The morning-after pill should be taken as soon as possible after unprotected intercourse. You can take morning-after pills anytime during your menstrual cycle. The contraceptive pill can be taken up to 5 days after unprotected sex, depending on the type of pill you take.
The morning-after pill does not offer lasting protection from pregnancy, do not have sex until you start another method of birth control. Having unprotected intercourse in the period after taking the morning-after pill exposes you to the risk of becoming pregnant.
Your period may be delayed up to a week. If you don’t get your period within 3 to 4 weeks of taking the morning-after pill, take a pregnancy test as soon as possible (you can purchase any test kit at pharmacies like Guardian or Watsons).

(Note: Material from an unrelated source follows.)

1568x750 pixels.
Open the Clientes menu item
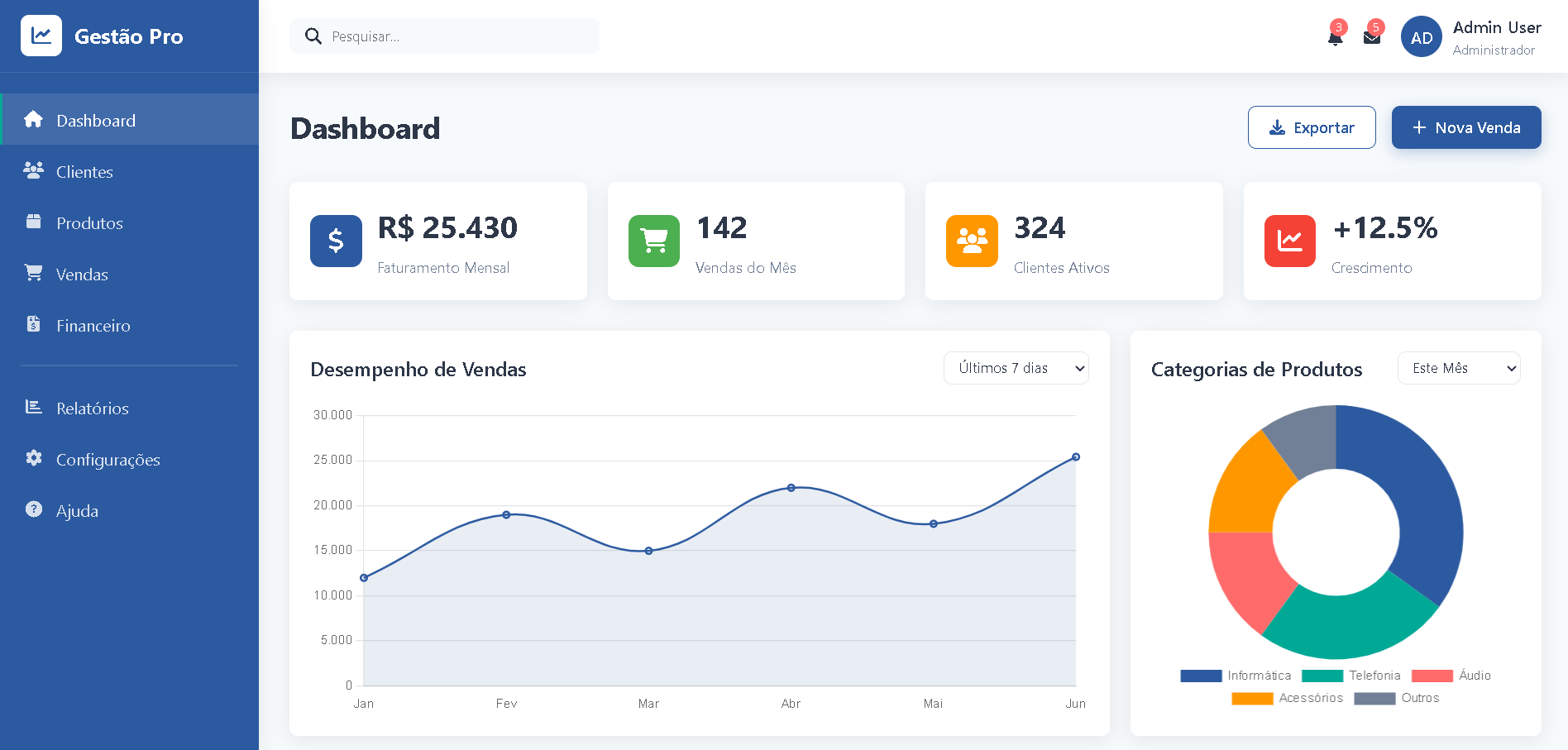[x=84, y=172]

How effective is the morning-after pill?
The efficacy of the morning-after pill decreases the longer the period after unprotected sex and the time of taking the pill.
There are two main types of morning-after pills prescribed by doctors:
- Ulipristal acetate (Ella®) has to be taken within 120 hours (5 days) after unprotected sex and it lowers your chances of getting pregnant by up to 98% throughout the entire five-day window; and
- Levonorgestrel (Postinor®-2) works up to 72 hours after unprotected sex but is generally not recommended after 24 hours. Postinor lowers your chances of getting pregnant by 95% if taken within the first 24 hours after unprotected intercourse but this declines to 85% if taken between 25 – 48 hours and 58% if taken between 48 – 72 hours after unprotected intercourse.
What stops the morning-after pill from working?
If you vomit within 2-3 hours of taking the morning-after pill, it is likely not to work.
What are the side effects of the morning-after pill?
Please make sure you’re not pregnant before using ulipristal as the effects of ulipristal on a developing baby are unknown. If you’re breastfeeding, ulipristal isn’t recommended as the effect on newborns/infants has not been studied.
The levonorgestrel emergency contraceptive pill is safe to take at any time after having a baby. It will not affect your breast milk.
If you notice spotting that lasts longer than a week or develop severe lower abdominal pain 3-5 weeks after taking the morning-after pill, speak to your doctor. These can indicate a miscarriage or that the fertilized egg has implanted outside the uterus, usually in a fallopian tube (ectopic pregnancy).
Side effects of the morning-after pill, which typically last only a few days, might include:
- Nausea or vomiting
- Breast tenderness
- Bleeding between periods or heavier menstrual bleeding
- Lower abdominal pain or cramps
Does the morning-after pill affect fertility?
Misinformation about the morning-after pill is often spread unwittingly.
The 2020 Fact Not Fiction survey in the UK found that 51% of the respondents said they believed you shouldn’t take emergency contraception more than once in the same cycle and 40% of respondents believed the morning-after pill can make you infertile if you use it too many times (fiction).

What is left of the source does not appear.